Copy each line of the records that includes "checkbox".

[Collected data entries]

------------------------------------------------

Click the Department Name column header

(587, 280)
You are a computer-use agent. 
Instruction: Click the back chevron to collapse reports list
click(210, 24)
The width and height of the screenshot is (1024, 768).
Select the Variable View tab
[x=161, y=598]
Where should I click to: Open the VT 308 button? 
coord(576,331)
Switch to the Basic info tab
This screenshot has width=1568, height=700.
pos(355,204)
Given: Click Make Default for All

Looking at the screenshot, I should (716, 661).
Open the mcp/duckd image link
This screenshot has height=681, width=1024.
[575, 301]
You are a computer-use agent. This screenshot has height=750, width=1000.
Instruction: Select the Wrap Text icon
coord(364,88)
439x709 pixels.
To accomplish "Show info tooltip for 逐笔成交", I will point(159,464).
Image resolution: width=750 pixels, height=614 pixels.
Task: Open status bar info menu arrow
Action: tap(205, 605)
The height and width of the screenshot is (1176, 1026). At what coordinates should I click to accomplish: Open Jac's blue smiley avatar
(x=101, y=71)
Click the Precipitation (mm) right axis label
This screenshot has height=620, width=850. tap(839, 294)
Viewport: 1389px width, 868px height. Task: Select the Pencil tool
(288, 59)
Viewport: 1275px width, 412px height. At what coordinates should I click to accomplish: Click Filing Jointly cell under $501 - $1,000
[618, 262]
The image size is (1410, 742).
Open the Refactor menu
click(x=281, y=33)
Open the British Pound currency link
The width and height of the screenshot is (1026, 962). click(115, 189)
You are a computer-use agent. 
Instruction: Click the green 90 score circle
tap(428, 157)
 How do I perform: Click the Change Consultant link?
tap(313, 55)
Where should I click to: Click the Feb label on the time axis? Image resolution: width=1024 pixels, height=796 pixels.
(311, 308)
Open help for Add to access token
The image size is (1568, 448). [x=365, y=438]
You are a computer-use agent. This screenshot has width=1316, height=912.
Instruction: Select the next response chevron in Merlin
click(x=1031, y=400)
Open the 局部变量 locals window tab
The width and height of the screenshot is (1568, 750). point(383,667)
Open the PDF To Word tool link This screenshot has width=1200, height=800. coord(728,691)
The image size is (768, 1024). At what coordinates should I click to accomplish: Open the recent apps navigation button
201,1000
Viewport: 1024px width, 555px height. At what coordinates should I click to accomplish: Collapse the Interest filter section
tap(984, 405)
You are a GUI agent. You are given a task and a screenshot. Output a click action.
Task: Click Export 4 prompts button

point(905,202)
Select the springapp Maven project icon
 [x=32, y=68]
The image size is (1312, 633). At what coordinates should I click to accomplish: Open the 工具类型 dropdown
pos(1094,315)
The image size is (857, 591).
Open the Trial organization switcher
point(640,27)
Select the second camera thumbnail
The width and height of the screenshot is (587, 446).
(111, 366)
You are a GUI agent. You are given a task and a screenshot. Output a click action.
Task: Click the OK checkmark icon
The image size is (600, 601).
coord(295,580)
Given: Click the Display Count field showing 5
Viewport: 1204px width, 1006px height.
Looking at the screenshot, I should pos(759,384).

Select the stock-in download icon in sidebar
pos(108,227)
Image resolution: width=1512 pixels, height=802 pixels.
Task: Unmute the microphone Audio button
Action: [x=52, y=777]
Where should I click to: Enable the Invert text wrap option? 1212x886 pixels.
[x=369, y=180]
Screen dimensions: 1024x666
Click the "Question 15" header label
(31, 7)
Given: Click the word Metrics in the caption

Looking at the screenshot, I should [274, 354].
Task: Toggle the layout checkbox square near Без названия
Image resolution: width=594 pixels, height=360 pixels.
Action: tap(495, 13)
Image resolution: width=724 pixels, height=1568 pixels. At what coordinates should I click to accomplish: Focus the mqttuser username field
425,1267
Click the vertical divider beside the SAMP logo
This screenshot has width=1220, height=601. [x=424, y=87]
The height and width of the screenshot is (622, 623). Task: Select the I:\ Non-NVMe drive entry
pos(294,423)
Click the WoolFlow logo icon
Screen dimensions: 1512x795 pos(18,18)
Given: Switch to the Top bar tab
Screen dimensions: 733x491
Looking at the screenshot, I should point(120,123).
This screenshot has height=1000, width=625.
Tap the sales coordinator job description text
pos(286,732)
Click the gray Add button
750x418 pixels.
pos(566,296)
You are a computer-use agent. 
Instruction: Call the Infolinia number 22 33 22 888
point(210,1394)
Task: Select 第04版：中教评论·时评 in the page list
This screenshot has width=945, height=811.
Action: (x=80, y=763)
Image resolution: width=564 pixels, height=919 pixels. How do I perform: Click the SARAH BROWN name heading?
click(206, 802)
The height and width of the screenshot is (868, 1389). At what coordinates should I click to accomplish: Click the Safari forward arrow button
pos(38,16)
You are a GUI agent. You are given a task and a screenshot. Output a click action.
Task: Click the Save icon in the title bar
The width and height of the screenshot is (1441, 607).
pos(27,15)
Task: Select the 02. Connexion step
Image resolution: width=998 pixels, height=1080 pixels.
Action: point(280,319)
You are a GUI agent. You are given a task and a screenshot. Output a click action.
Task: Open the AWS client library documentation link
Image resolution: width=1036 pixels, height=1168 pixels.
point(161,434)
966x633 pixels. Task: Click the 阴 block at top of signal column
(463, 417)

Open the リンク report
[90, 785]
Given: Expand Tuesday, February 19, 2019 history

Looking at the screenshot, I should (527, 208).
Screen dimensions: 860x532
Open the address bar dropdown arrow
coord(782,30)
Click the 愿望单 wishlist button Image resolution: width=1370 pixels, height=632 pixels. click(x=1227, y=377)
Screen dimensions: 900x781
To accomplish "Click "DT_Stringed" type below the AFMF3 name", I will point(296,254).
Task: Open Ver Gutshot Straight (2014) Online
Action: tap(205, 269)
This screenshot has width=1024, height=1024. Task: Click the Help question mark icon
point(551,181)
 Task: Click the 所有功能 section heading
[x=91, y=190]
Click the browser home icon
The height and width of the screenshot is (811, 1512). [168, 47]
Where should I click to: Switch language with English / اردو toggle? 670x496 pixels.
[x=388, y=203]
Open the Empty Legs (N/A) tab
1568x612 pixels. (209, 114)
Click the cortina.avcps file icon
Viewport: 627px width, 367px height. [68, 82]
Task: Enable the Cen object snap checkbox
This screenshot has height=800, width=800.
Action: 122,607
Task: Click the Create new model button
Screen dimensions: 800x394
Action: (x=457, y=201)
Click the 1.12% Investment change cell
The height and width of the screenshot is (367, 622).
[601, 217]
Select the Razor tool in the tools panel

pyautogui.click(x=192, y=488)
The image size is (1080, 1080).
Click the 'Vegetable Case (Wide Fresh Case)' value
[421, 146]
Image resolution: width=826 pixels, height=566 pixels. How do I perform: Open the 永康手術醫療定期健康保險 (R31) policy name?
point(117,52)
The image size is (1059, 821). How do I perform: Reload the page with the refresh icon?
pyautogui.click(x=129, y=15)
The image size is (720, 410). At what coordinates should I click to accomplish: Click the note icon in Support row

------------------------------------------------

**Worked solution:**
Task: Toggle the layout checkbox square near Без названия
Task: Enable the Cen object snap checkbox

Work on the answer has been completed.